DAT210x - Programming with Python for DS

Module5- Lab8


In [ ]:
import pandas as pd
import numpy as np
import matplotlib
import matplotlib.pyplot as plt

matplotlib.style.use('ggplot') # Look Pretty

A Convenience Function

This convenience method will take care of plotting your test observations, comparing them to the regression line, and displaying the R2 coefficient


In [ ]:
def drawLine(model, X_test, y_test, title):
    fig = plt.figure()
    ax = fig.add_subplot(111)
    ax.scatter(X_test, y_test, c='g', marker='o')
    ax.plot(X_test, model.predict(X_test), color='orange', linewidth=1, alpha=0.7)

    print("Est 2014 " + title + " Life Expectancy: ", model.predict([[2014]])[0])
    print("Est 2030 " + title + " Life Expectancy: ", model.predict([[2030]])[0])
    print("Est 2045 " + title + " Life Expectancy: ", model.predict([[2045]])[0])

    score = model.score(X_test, y_test)
    title += " R2: " + str(score)
    ax.set_title(title)

    plt.show()

The Assignment

Load up the data here into a variable called X. As usual, do a .describe and a print of your dataset and compare it to the dataset loaded in a text file or in a spread sheet application:


In [ ]:
# .. your code here ..

Create your linear regression model here and store it in a variable called model. Don't actually train or do anything else with it yet:


In [ ]:
# .. your code here ..

Slice out your data manually (e.g. don't use train_test_split, but actually do the indexing yourself. Set X_train to be year values LESS than 1986, and y_train to be corresponding 'WhiteMale' age values. You might also want to read the note about slicing on the bottom of this document before proceeding:


In [ ]:
# .. your code here ..

Train your model then pass it into drawLine with your training set and labels. You can title it 'WhiteMale'. drawLine will output to the console a 2014 extrapolation / approximation for what it believes the WhiteMale's life expectancy in the U.S. will be... given the pre-1986 data you trained it with. It'll also produce a 2030 and 2045 extrapolation:


In [ ]:
# .. your code here ..

Print the actual 2014 'WhiteMale' life expectancy from your loaded dataset


In [ ]:
# .. your code here ..

Repeat the process, but instead of for WhiteMale, this time select BlackFemale. Create a slice for BlackFemales, fit your model, and then call drawLine. Lastly, print out the actual 2014 BlackFemale life expectancy:


In [ ]:
# .. your code here ..

Lastly, print out a correlation matrix for your entire dataset, and display a visualization of the correlation matrix, just as we described in the visualization section of the course:


In [ ]:
# .. your code here ..

In [ ]:
plt.show()

Notes On Fitting, Scoring, and Predicting:

Here's a hint to help you complete the assignment without pulling your hair out! When you use .fit(), .score(), and .predict() on your model, SciKit-Learn expects your training data to be in spreadsheet (2D Array-Like) form. This means you can't simply pass in a 1D Array (slice) and get away with it.

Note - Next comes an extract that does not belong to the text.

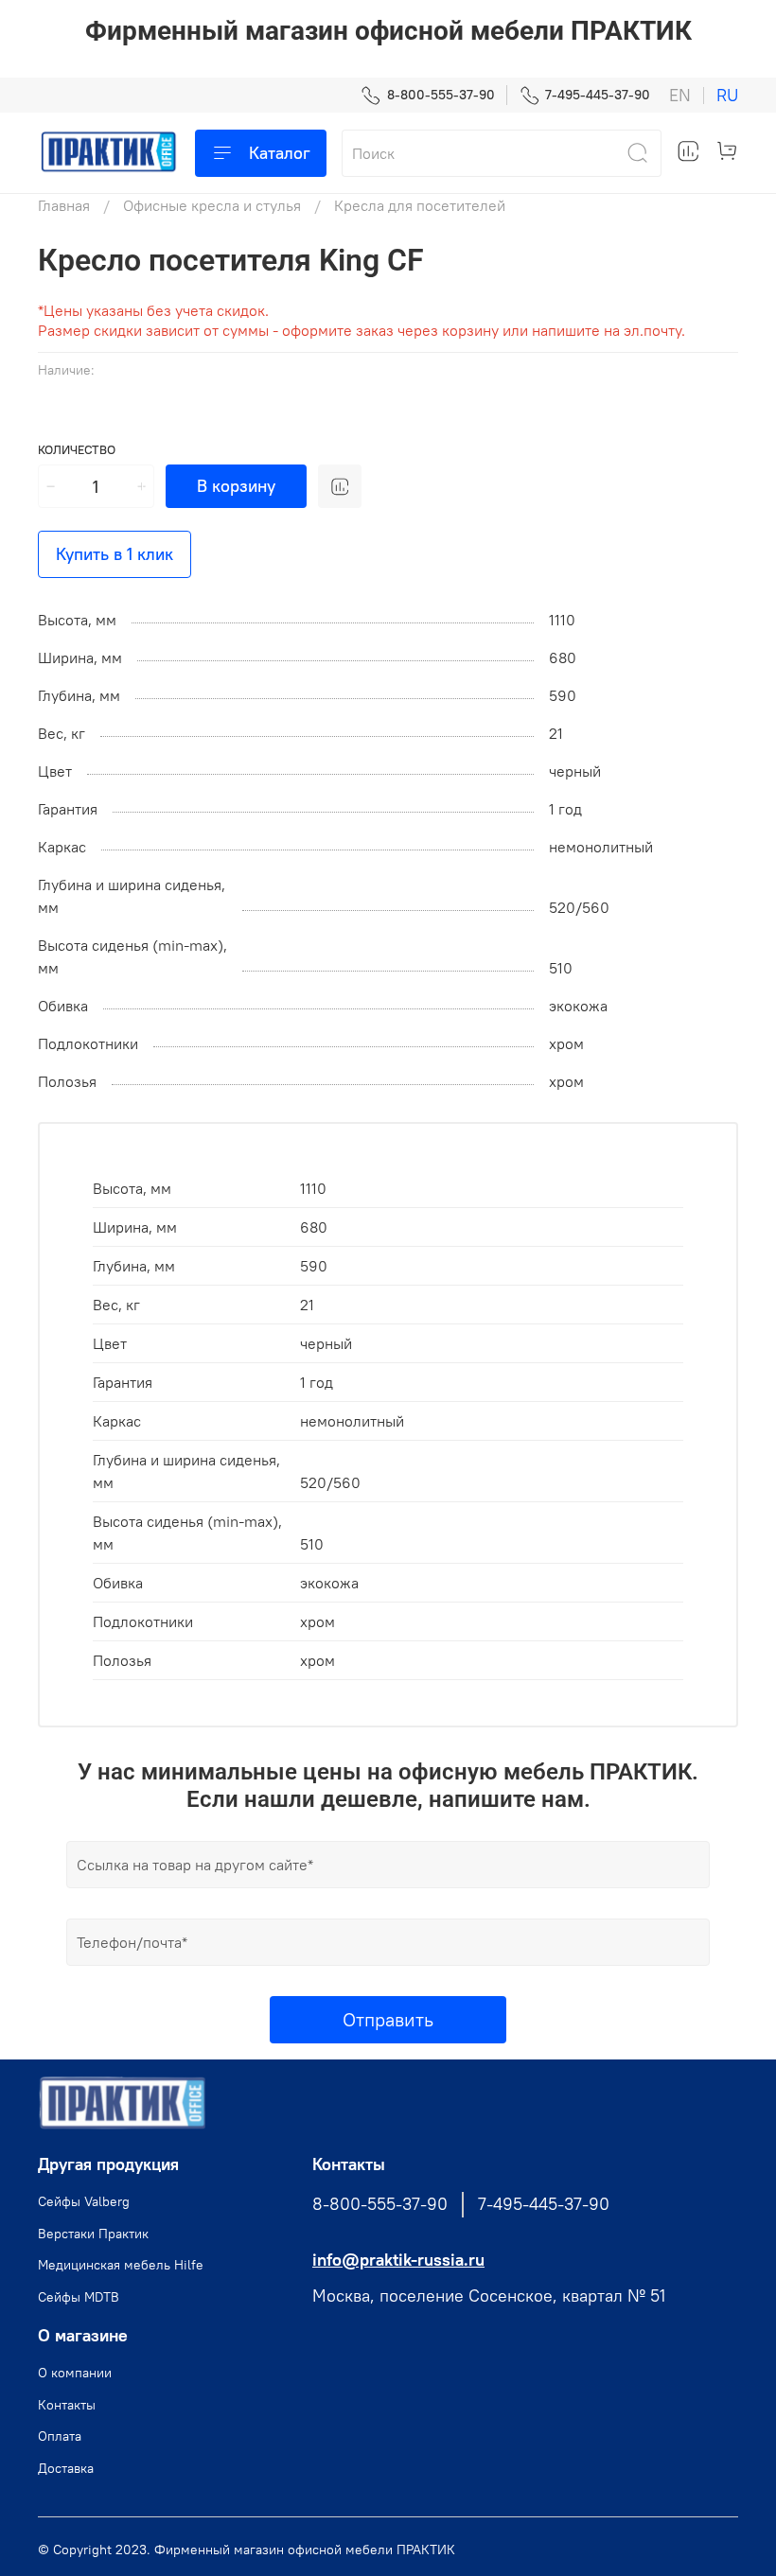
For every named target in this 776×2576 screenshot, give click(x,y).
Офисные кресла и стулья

To properly prep your data, you have to pass in a 2D Numpy Array, or a dataframe. But what happens if you really only want to pass in a single feature?

If you slice your dataframe using df[['ColumnName']] syntax, the result that comes back is actually a dataframe. Go ahead and do a type() on it to check it out. Since it's already a dataframe, you're good -- no further changes needed.

But if you slice your dataframe using the df.ColumnName syntax, OR if you call df['ColumnName'], the result that comes back is actually a series (1D Array)! This will cause SKLearn to bug out. So if you are slicing using either of those two techniques, before sending your training or testing data to .fit / .score, do any_column = my_column.reshape(-1,1).

This will convert your 1D array of [n_samples], to a 2D array shaped like [n_samples, 1]. A single feature, with many samples.

If you did something like my_column = [my_column], that would produce an array in the shape of [1, n_samples], which is incorrect because SKLearn expects your data to be arranged as [n_samples, n_features]. Keep in mind, all of the above only relates to your X or input data, and does not apply to your y or labels.